Gloria Evans Nolan: A moment of truth in St. Louis
Gloria Evans Noland is a parent and activist in St. Louis, and she has some powerful stories to tell about the forces of ed reform in that community. In this post, she talks about a moment of disillusionment.
Given the opportunity to become involved in pushing for better education, she jumped at the chance.
At that time I learned about a new program, the Power Building Academy at the recently formed non-profit WEPOWER, where I would have an opportunity to engage with like-minded people who wanted to implement policy changes that would elevate our marginalized community. My only question was, “Where do I sign?”

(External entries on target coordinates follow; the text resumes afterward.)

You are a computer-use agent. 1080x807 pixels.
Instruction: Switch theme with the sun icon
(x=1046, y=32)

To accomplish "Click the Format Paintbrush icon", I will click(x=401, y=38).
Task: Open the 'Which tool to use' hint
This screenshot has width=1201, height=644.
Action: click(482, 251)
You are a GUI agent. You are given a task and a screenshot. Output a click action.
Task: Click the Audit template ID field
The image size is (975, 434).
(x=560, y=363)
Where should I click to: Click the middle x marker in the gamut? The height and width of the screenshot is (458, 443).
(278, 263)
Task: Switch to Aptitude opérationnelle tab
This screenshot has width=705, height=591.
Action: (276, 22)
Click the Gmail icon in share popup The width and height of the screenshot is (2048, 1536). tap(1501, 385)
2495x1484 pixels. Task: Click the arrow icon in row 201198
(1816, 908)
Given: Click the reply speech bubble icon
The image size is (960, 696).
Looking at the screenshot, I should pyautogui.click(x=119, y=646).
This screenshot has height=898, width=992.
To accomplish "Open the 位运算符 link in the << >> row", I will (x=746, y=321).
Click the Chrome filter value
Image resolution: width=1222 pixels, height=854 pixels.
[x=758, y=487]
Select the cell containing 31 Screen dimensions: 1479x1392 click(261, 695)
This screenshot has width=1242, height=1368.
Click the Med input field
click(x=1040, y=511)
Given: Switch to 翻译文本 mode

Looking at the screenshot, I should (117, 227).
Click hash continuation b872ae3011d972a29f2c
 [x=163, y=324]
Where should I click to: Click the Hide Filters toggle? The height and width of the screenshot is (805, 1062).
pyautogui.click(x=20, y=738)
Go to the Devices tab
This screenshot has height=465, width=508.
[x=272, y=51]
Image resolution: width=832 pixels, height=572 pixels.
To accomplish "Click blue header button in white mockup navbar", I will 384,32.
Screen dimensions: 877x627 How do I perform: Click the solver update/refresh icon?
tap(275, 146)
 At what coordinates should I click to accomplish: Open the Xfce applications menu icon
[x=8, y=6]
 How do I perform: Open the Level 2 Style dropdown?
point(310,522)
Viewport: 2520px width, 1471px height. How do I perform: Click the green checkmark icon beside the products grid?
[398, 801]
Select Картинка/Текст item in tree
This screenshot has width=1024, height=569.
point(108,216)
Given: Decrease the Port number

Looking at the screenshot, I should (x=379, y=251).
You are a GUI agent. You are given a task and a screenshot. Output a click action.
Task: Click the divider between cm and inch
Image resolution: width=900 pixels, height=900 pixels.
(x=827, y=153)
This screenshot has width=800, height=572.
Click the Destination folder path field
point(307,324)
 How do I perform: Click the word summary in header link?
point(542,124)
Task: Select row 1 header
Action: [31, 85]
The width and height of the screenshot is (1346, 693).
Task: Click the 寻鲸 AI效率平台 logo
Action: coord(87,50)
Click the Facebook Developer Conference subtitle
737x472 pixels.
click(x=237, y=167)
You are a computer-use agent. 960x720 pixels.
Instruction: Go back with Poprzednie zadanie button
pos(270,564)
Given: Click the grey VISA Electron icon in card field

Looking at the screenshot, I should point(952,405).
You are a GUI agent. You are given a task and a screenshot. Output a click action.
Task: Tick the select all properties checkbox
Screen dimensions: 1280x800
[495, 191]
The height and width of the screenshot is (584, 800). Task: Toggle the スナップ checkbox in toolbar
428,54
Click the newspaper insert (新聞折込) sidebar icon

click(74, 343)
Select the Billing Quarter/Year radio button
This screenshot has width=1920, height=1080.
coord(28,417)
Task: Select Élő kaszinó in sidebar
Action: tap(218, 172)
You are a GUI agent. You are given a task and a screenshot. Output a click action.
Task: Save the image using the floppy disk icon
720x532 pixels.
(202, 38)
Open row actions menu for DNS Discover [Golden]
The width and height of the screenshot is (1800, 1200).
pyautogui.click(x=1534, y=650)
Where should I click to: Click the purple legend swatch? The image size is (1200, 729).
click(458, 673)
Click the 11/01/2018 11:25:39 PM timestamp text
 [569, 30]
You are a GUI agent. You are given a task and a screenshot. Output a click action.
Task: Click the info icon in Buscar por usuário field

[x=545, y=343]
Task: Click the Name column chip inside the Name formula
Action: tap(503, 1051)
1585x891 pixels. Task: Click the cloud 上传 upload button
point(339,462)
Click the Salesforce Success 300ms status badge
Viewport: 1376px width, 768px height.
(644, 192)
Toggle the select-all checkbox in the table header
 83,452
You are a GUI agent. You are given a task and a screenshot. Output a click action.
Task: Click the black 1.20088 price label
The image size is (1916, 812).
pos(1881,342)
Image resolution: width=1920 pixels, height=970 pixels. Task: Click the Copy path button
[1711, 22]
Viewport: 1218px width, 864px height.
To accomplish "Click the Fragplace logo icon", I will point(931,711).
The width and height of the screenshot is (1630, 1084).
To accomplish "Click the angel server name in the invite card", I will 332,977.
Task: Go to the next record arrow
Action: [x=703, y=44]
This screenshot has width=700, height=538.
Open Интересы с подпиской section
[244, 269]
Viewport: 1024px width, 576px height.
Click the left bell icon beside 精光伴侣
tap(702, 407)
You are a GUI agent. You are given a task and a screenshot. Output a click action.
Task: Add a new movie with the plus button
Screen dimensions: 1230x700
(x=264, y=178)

I loved everything about the experience! Sixteen black women met monthly over a weekend at the beautiful, newly built Deaconess Center. Stipends, childcare, meals and snacks were provided at every meeting. The curriculum was thoughtfully crafted and the dialogue was engaging and stimulating. I left those weekends feeling inspired. After unpacking the history of education in our country, state and then the city of St. Louis, we were fired up for change. After talking to community members, we launched into our campaign — Better Budgets, Better Schools — calling for budget transparency in the district of SLPS, which we were going to get by any means necessary. We learned tactics of organizing and came to understand that making change is not always nice, so we pushed on and disrupted the district with our policy demands. My proudest moment was rallying a group of more than 50 parents and community members to attend a school board meeting where we held up public comments and demanded a meeting with board members to share our platform. As a result, a committee on budgeting was formed. I was thrilled.
She continued to rise through the ranks, eventually joining WEPOWER. But elation soon took a hit from some alarming moments like this one:
Over time, however, I began to wonder if our efforts were actually in service of St. Louis Public School District. At times I felt that initiatives went beyond holding the district accountable and moved into undermining the district at every turn. My worries crystallized following a lunch meeting at one of those artsy places without the prices on the menu, with one of our funders, Mr. Eric Scroggins of the Opportunity Trust. I spoke about the district and what I thought would be effective techniques to turn things around, such as smaller class sizes, highly paid certified teachers, wrap around services and literacy initiatives. Mr. Scroggins simply looked at me and replied, “That won’t work. We have to burn it down.” I didn’t want to burn it down. After all, my children were in there.